Category: wheels

Why is it that we can use energy without doing work? Where does this energy go? For example, you could push on a wall until your arms fell off, but you wouldn’t have done any work.

When you are pushing on something without doing any work, your energy is being converted directly into thermal energy inside your body. Your muscles are inefficient and they convert food energy into thermal energy whenever they are under tension. It’s like a car, which uses gasoline even when it’s stopped at the light. The engine keeps running but it does no work. Similarly, if you simply burned your cereal in your breakfast bowl, you would turn its energy directly into thermal energy without doing any useful work. Your body is also able to burn up that food energy and create thermal energy, albeit a little less visibly.

Why is the frictional force on a wagon’s wheel in the opposite direction from the frictional force on a car’s wheel?

When you pull a wagon forward, friction from the ground starts the wheel turning and it does this by pushing backward on the bottom of the wheel. Friction is thus preventing the wheel from skidding across the pavement. When you step on a car’s accelerator, the car’s engine starts the wheel turning and friction from the ground pushes forward on the bottom of the wheel to prevent the wheel from skidding across the pavement. In the first case, friction is trying to help the wheel to turn while in the second case friction is trying to keep the wheel from turning. That’s why the forces (and the resulting torques) on the wheel are in opposite directions for the two cases.

I didn’t understand how a car (or wagon) starts its motion.

A wagon starts its motion when you pull it or push it. If its wheels weren’t touching the ground, they would simply move along with the wagon and would not turn. However, they are touching the ground and the ground exerts a backward frictional force on them to keep them from sliding on the ground. This backward frictional force causes the wheels to begin turning.

A car starts its motion when the engine of the car exerts a torque on its wheels. These wheels begin to rotate. However, the wheels are again touching the ground and the ground exerts a frictional force on the wheels to keep them from skidding. This frictional force not only opposes the wheels’ angular acceleration, it also causes the wheels and the car to which those wheels are attached to accelerate horizontally.

In the book, you discussed pushing on a file cabinet that was resting on the sidewalk. Why doesn’t the file cabinet move when you push even a little — you’re making the net force greater than zero?
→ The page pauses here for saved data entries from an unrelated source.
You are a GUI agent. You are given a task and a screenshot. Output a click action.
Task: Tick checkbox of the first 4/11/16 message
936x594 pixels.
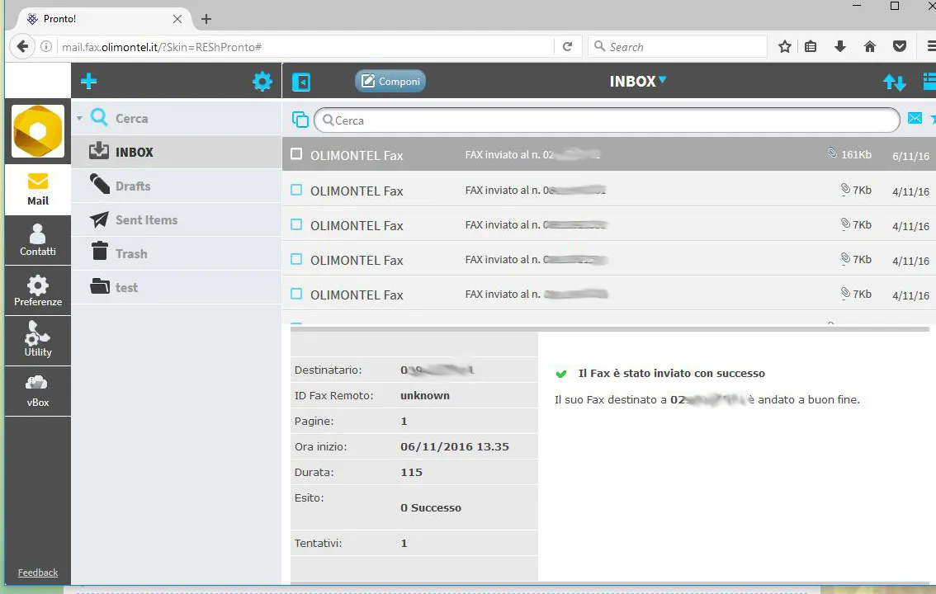pyautogui.click(x=297, y=191)
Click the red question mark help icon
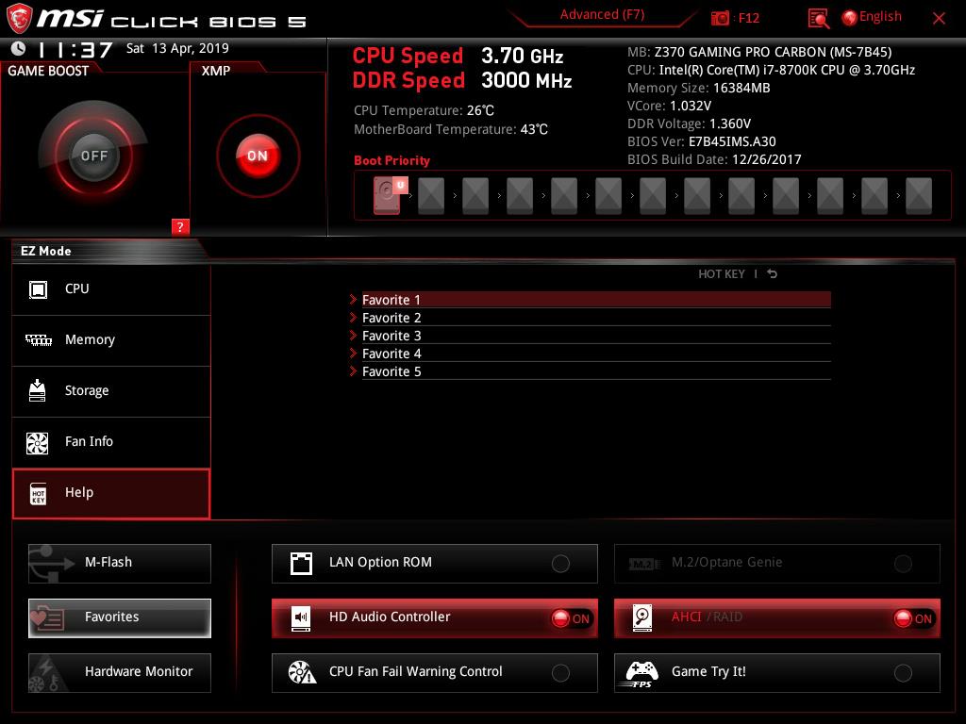 [x=180, y=226]
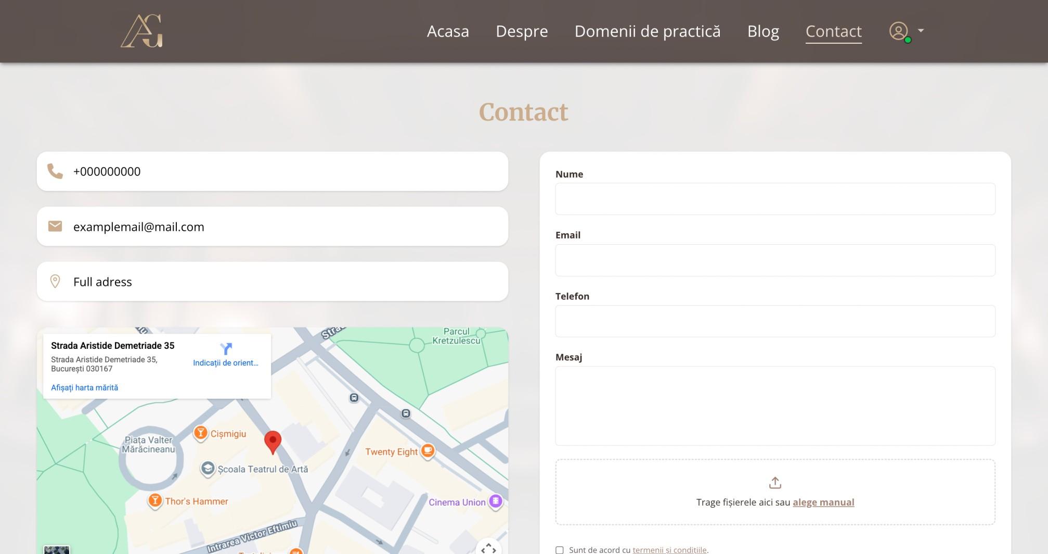The image size is (1048, 554).
Task: Click the location pin icon by Full adress
Action: pos(55,282)
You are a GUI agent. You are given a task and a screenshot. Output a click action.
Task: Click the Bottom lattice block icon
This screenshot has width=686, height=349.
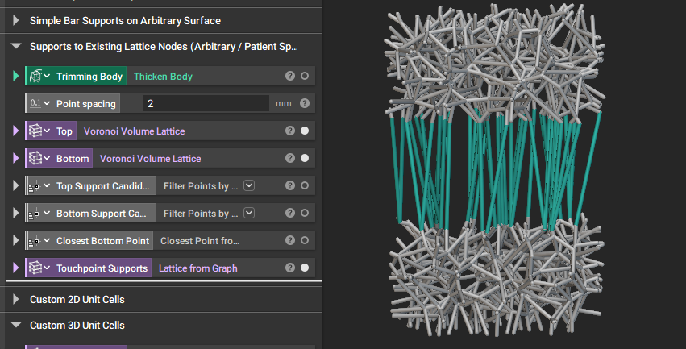click(36, 158)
When you exert a small horizontal force on the file cabinet, it doesn’t move because static friction between the ground and the file cabinet exerts a second horizontal force on the file cabinet that exactly balances your force. If you push the file cabinet west, the ground will exert a static frictional force on the file cabinet, pushing it east. The file cabinet will thus experience a net force of zero. You’ll have to push very, very hard before static friction will be unable to match your force. One you do exceed the limit of static friction, the friction will no longer be able to balance your force and the file cabinet will experience a net force in the horizontal direction. The file cabinet will then accelerate in the direction of your force.

Is a spinning toy top a perfect example of angular momentum?

Yes. If you spinning it about a vertical axis (so that gravity doesn’t exert a torque on it about its point), it will spin at a steady angular velocity almost indefinitely. Sliding friction does slow it gradually but if the point is very sharp, sliding friction there exerts very little torque on the top about its rotational axis. Because it’s unable to exert a torque on the ground, the top can’t exchange angular momentum with the earth. It spins on until it slowly gets rid of its angular momentum through sliding friction and air resistance.

What exactly is the different between momentum and inertia?

Inertia is a concept—the property of an object to resist any change in its velocity. Momentum is a vector quantity—the product of an object’s mass times its velocity and an important characteristic of a moving object. Momentum is important because it’s conserved and it’s conserved in large part because of inertia and related concepts.